- _Aim of the exercise_: Return, exactly as written, the line containing "This screenshot has height=608, width=1080." and every line after it to the end of the records below, with no pictures.

- _Recorded data_:
☆ ☆ ☆ ☆ ☆ ☆ ☆
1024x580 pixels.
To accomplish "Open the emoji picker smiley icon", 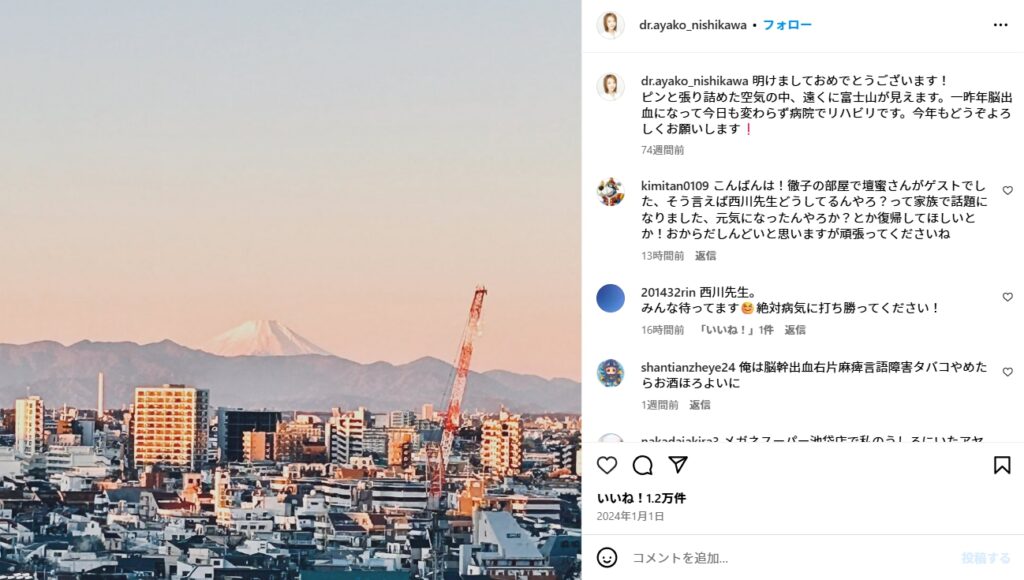I will [x=607, y=557].
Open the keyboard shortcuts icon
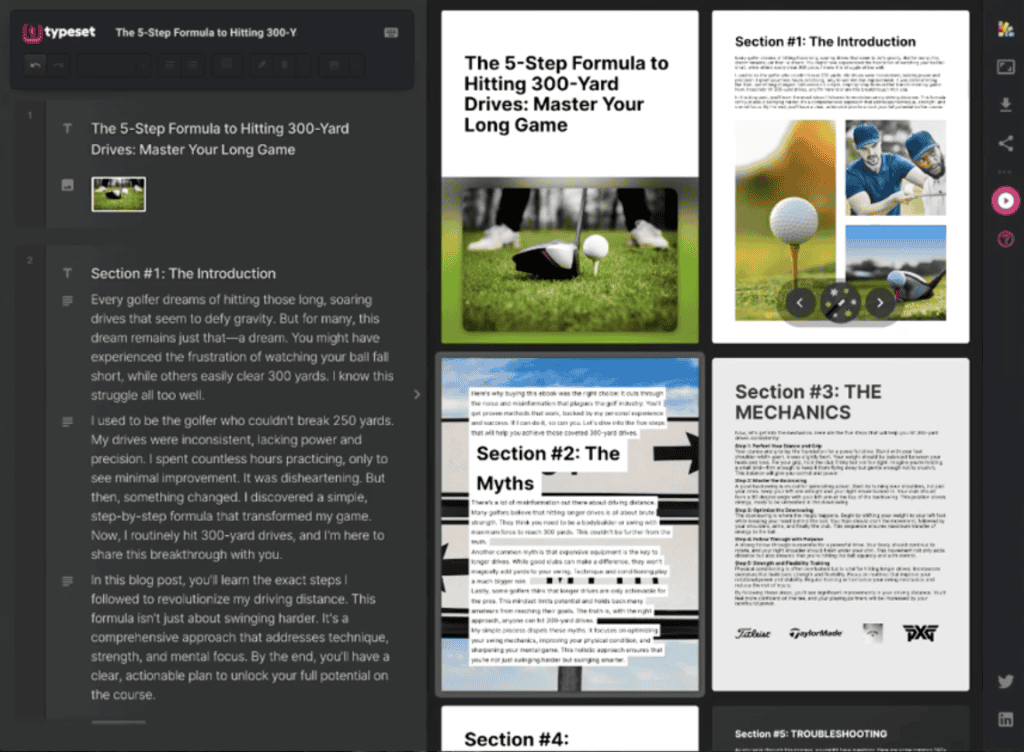The height and width of the screenshot is (752, 1024). click(390, 32)
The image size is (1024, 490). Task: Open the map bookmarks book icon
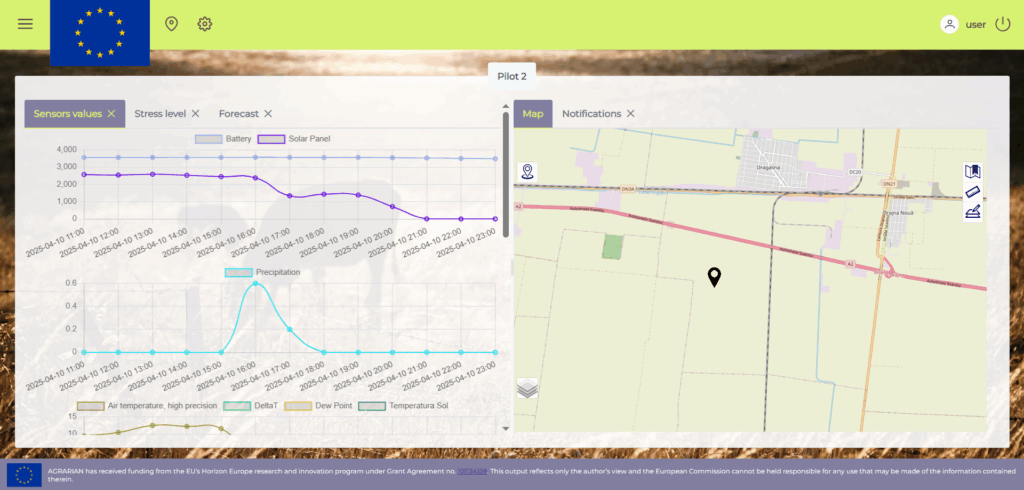point(972,172)
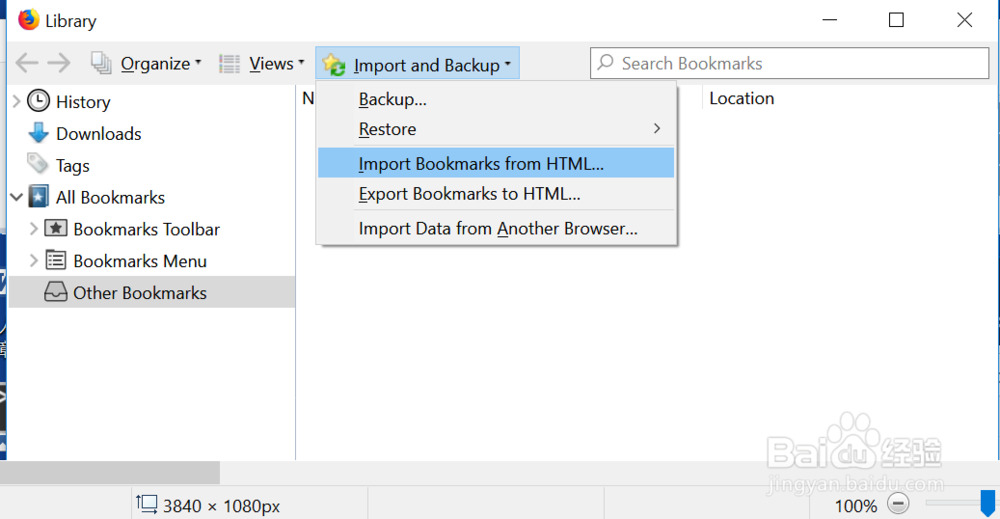
Task: Click the Search Bookmarks field
Action: (x=790, y=63)
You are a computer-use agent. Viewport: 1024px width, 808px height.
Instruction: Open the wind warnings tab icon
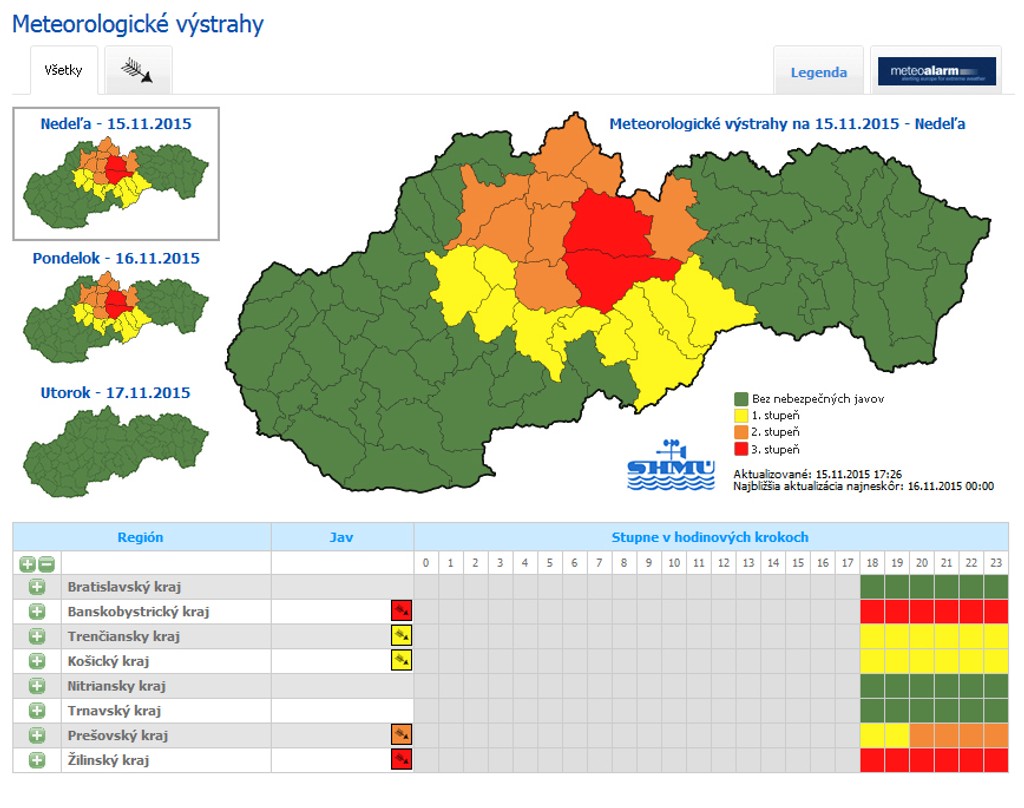click(137, 70)
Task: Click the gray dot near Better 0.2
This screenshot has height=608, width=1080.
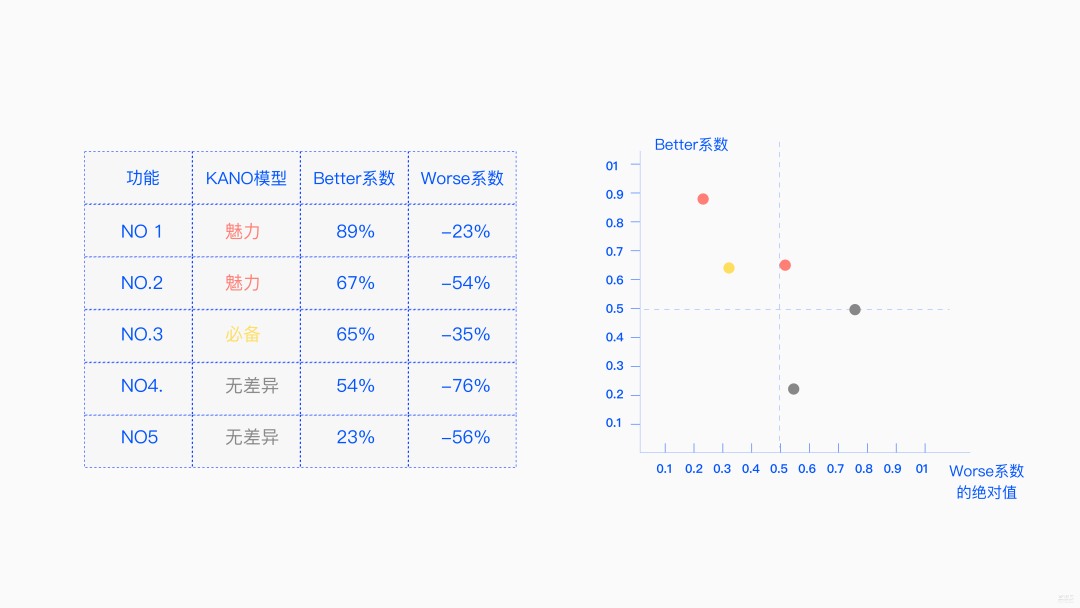Action: pos(793,389)
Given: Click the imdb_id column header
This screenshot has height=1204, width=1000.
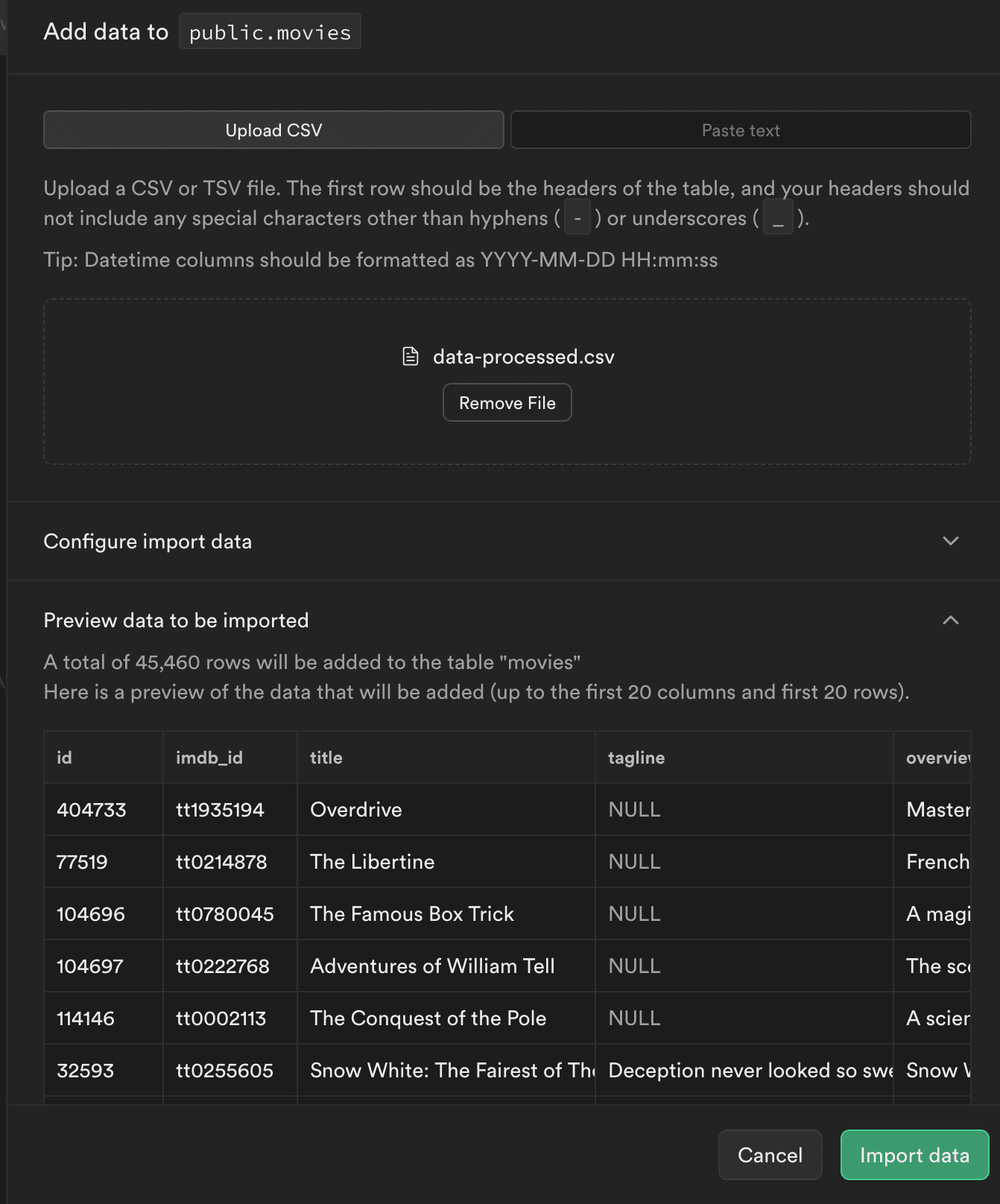Looking at the screenshot, I should click(209, 758).
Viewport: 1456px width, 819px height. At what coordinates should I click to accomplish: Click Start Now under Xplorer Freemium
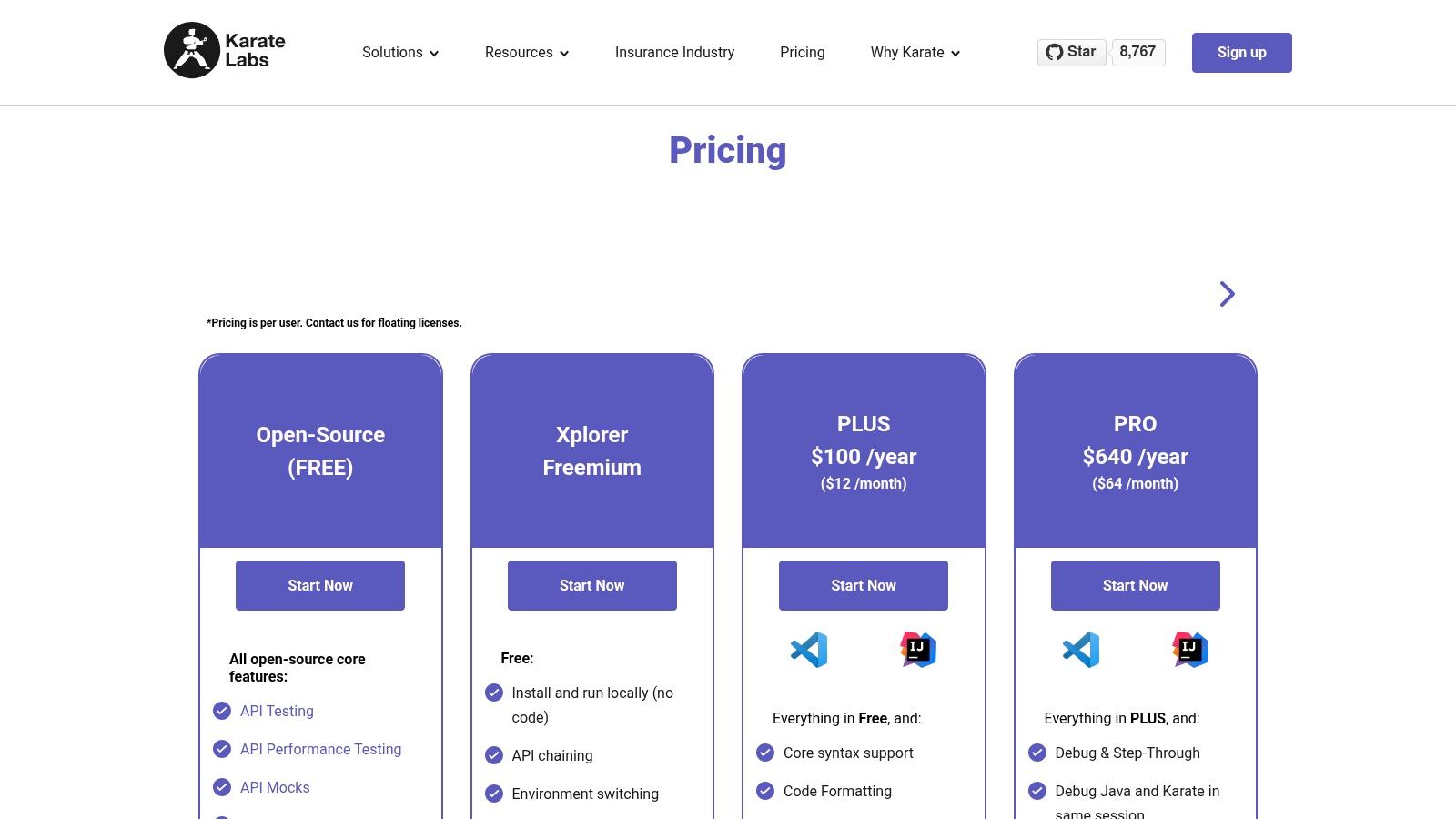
☆ ☆ ☆ ☆ ☆ ☆ ☆
- _Solution to this exercise_:
This screenshot has height=608, width=1080.
Action: pos(793,389)
Given: Click the imdb_id column header
This screenshot has height=1204, width=1000.
Looking at the screenshot, I should click(209, 758).
Viewport: 1456px width, 819px height. At what coordinates should I click to accomplish: Click Start Now under Xplorer Freemium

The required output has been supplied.